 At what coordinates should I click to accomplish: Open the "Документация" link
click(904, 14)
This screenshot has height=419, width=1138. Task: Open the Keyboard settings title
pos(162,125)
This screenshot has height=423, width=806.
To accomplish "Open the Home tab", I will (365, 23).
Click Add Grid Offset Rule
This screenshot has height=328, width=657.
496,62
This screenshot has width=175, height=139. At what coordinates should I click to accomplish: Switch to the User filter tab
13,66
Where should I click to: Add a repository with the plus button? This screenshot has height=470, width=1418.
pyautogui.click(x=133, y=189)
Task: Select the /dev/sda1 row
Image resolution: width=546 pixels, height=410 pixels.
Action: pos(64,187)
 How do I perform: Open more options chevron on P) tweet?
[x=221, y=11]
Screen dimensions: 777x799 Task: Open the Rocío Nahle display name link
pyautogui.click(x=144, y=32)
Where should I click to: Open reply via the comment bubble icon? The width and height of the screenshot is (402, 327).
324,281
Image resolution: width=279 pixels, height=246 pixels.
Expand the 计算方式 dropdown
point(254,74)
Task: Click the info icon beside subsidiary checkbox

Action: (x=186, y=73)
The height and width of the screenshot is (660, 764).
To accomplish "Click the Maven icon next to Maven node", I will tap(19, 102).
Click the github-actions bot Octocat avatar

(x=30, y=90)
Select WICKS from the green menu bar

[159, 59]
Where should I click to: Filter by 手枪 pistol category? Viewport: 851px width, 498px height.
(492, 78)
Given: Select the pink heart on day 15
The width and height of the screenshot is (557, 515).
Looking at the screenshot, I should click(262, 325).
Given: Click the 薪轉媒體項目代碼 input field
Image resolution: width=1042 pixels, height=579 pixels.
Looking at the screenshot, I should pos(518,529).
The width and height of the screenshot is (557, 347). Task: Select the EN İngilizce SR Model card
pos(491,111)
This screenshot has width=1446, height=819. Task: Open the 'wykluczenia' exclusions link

════════════════════

■ **TASK**
Would you please work out how many lines of the data hold "will"? Reply with the number alone.

■ **REPLY TO THE TASK**
2